Sobre a sua atuação no ministério, ressaltou que o servidor “soma mais de oito anos de experiência como assessor técnico e coordenador-geral de apoio às Câmaras Setoriais e Temáticas e no assessoramento à Secretária de Relações Internacionais, além do cargo de chefe de gabinete, desde janeiro de 2019”. A verdade, porém, é que a sua atuação nessa secretaria ficou limitada ao período de julho a dezembro de 2014.
Sobre a proposta de vinculação dos adidos agrícolas à carreira de auditor fiscal agropecuário, defendida pelo Sindicato dos Auditores, o Ministério afirmou que, no decreto 10.519, de outubro deste ano, “não há previsão legal de privacidade funcional do auditor fiscal agropecuário para o exercício da função de adido agrícola”.
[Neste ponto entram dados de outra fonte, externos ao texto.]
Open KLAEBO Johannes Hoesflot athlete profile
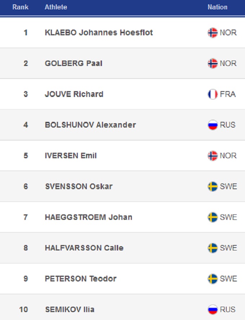 point(99,33)
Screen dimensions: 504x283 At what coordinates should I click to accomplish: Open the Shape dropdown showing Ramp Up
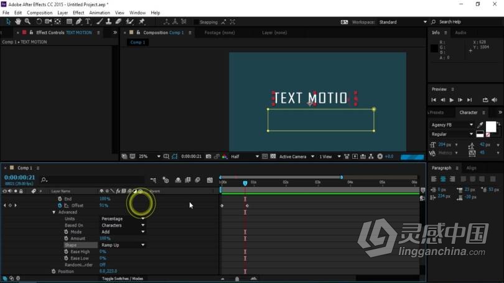coord(123,245)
Nota do ministério diz que profissionais de outras carreiras, tais como analista de comércio exterior, especialistas em políticas públicas e empregados da Embrapa e Conab “já demonstraram possuir competências e habilidades desejáveis à função do adido agrícola”. Por fim, destacou que o processo de seleção foi conduzido pela Escola Nacional de Administração Pública e pela Escola Nacional de Gestão Agropecuária.
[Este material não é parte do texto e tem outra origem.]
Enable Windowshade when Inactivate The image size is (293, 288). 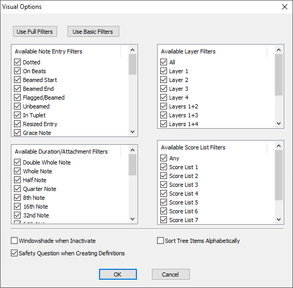tap(14, 241)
“Exigências muito brandas” para cargo de adido agropecuário, diz sindicato
Em nota oficial, o Sindicato dos Auditores afirma que o decreto 10.519 “torna muito brandas as exigências para a ocupação do cargo de adido, que requer conhecimento técnico em agropecuária – especialmente em relação às exportações. Com o novo decreto, um servidor sem formação superior ou mesmo atuação dentro do Ministério da Agricultura poderá assumir um dos cargos mais importantes para as exportações brasileiras”.
O sindicato acrescenta que “os adidos agrícolas são responsáveis por abrir novos mercados para os produtos brasileiros, definir as normas sanitárias e fitossanitárias que deverão ser seguidas na relação comercial e garantir para o resto do mundo a qualidade e segurança da nossa produção agropecuária. É, portanto, um cargo técnico que requer conhecimento e anos de experiência na área”.
O blog tentou ouvir o sindicato sobre a seleção do chefe de gabinete da ministra, mas não houve resposta até a publicação desta reportagem.